*** Opening Material provided ***

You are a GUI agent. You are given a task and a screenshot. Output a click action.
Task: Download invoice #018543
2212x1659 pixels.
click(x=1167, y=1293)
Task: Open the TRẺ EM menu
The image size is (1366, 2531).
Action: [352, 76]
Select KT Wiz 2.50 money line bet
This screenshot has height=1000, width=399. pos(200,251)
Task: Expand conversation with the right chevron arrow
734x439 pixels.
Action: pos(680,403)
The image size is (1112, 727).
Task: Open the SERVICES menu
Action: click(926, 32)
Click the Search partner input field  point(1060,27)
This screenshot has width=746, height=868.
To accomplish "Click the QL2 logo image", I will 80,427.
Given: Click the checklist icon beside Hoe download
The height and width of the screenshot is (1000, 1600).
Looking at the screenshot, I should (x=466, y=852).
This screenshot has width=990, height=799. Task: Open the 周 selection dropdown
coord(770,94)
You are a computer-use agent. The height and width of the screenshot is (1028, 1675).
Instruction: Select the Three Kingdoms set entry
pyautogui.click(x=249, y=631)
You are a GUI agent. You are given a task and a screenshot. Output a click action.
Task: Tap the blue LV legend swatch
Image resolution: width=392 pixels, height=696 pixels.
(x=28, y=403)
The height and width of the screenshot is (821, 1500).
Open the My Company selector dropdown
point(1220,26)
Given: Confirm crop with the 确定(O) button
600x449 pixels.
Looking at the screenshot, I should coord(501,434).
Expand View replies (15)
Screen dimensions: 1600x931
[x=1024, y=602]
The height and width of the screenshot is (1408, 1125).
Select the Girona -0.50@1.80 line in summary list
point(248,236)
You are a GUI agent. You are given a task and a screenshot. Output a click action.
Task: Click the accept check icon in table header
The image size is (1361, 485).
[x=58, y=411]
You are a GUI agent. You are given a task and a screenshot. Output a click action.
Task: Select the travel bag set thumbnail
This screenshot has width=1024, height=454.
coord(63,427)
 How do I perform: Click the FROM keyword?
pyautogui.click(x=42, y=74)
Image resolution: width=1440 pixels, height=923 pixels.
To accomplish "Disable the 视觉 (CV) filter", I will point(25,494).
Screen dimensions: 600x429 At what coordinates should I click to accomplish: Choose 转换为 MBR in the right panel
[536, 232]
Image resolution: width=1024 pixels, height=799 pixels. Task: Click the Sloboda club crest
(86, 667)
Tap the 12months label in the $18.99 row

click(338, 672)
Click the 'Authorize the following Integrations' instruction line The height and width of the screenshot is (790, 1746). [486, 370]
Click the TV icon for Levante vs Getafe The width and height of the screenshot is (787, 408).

*** Closing Material provided ***

What you have to do — Looking at the entries above, copy out every line in which "Expand" occurs.

Expected answer —
Task: Expand conversation with the right chevron arrow
Expand View replies (15)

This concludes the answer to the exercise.